INSTRUCTIONS FOR THE TASK:
Please give every entry again, exactly as it reads.

[Saved data entries]

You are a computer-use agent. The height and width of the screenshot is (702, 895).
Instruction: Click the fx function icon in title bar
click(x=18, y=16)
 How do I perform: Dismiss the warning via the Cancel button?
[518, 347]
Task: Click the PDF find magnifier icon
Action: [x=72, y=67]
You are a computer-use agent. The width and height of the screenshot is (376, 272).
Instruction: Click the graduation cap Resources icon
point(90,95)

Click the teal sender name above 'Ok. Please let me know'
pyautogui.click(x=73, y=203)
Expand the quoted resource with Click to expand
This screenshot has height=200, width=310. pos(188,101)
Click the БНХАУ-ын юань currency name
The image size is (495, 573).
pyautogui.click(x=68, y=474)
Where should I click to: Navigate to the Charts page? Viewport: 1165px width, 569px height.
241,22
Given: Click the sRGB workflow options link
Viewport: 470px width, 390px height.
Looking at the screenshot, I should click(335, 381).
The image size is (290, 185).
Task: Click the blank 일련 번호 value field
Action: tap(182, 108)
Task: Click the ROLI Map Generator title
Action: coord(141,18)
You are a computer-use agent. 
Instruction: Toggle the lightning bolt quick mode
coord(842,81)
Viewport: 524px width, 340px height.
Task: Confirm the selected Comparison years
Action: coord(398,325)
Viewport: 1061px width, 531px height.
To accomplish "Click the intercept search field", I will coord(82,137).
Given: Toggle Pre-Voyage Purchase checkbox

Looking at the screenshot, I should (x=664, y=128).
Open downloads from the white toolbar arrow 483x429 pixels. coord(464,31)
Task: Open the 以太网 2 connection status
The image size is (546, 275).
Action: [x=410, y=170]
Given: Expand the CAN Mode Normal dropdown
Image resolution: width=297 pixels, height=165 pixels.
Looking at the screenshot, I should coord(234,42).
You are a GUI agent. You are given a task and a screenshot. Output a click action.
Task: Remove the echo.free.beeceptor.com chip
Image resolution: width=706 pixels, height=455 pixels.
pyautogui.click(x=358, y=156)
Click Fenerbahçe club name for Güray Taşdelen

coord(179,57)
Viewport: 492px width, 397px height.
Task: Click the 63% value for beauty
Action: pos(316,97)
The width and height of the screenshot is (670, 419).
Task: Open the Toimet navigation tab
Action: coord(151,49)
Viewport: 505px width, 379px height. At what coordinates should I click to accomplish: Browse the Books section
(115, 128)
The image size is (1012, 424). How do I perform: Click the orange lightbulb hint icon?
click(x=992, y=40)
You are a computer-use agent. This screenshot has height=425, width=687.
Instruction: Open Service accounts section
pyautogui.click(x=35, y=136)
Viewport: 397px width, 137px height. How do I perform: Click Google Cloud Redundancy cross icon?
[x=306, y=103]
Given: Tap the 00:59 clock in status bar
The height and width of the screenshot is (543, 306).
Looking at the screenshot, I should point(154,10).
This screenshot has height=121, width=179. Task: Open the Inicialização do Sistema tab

ANSWER:
You are a computer-use agent. The height and width of the screenshot is (702, 895).
Instruction: Click the fx function icon in title bar
click(x=18, y=16)
 How do I perform: Dismiss the warning via the Cancel button?
[518, 347]
Task: Click the PDF find magnifier icon
Action: [x=72, y=67]
You are a computer-use agent. The width and height of the screenshot is (376, 272).
Instruction: Click the graduation cap Resources icon
point(90,95)

Click the teal sender name above 'Ok. Please let me know'
pyautogui.click(x=73, y=203)
Expand the quoted resource with Click to expand
This screenshot has height=200, width=310. pos(188,101)
Click the БНХАУ-ын юань currency name
The image size is (495, 573).
pyautogui.click(x=68, y=474)
Where should I click to: Navigate to the Charts page? Viewport: 1165px width, 569px height.
241,22
Given: Click the sRGB workflow options link
Viewport: 470px width, 390px height.
Looking at the screenshot, I should click(335, 381).
The image size is (290, 185).
Task: Click the blank 일련 번호 value field
Action: tap(182, 108)
Task: Click the ROLI Map Generator title
Action: coord(141,18)
You are a computer-use agent. 
Instruction: Toggle the lightning bolt quick mode
coord(842,81)
Viewport: 524px width, 340px height.
Task: Confirm the selected Comparison years
Action: coord(398,325)
Viewport: 1061px width, 531px height.
To accomplish "Click the intercept search field", I will coord(82,137).
Given: Toggle Pre-Voyage Purchase checkbox

Looking at the screenshot, I should (x=664, y=128).
Open downloads from the white toolbar arrow 483x429 pixels. coord(464,31)
Task: Open the 以太网 2 connection status
The image size is (546, 275).
Action: [x=410, y=170]
Given: Expand the CAN Mode Normal dropdown
Image resolution: width=297 pixels, height=165 pixels.
Looking at the screenshot, I should coord(234,42).
You are a GUI agent. You are given a task and a screenshot. Output a click action.
Task: Remove the echo.free.beeceptor.com chip
Image resolution: width=706 pixels, height=455 pixels.
pyautogui.click(x=358, y=156)
Click Fenerbahçe club name for Güray Taşdelen

coord(179,57)
Viewport: 492px width, 397px height.
Task: Click the 63% value for beauty
Action: pos(316,97)
The width and height of the screenshot is (670, 419).
Task: Open the Toimet navigation tab
Action: coord(151,49)
Viewport: 505px width, 379px height. At what coordinates should I click to accomplish: Browse the Books section
(115, 128)
The image size is (1012, 424). How do I perform: Click the orange lightbulb hint icon?
click(x=992, y=40)
You are a computer-use agent. This screenshot has height=425, width=687.
Instruction: Open Service accounts section
pyautogui.click(x=35, y=136)
Viewport: 397px width, 137px height. How do I perform: Click Google Cloud Redundancy cross icon?
[x=306, y=103]
Given: Tap the 00:59 clock in status bar
The height and width of the screenshot is (543, 306).
Looking at the screenshot, I should point(154,10).
This screenshot has height=121, width=179. Task: Open the Inicialização do Sistema tab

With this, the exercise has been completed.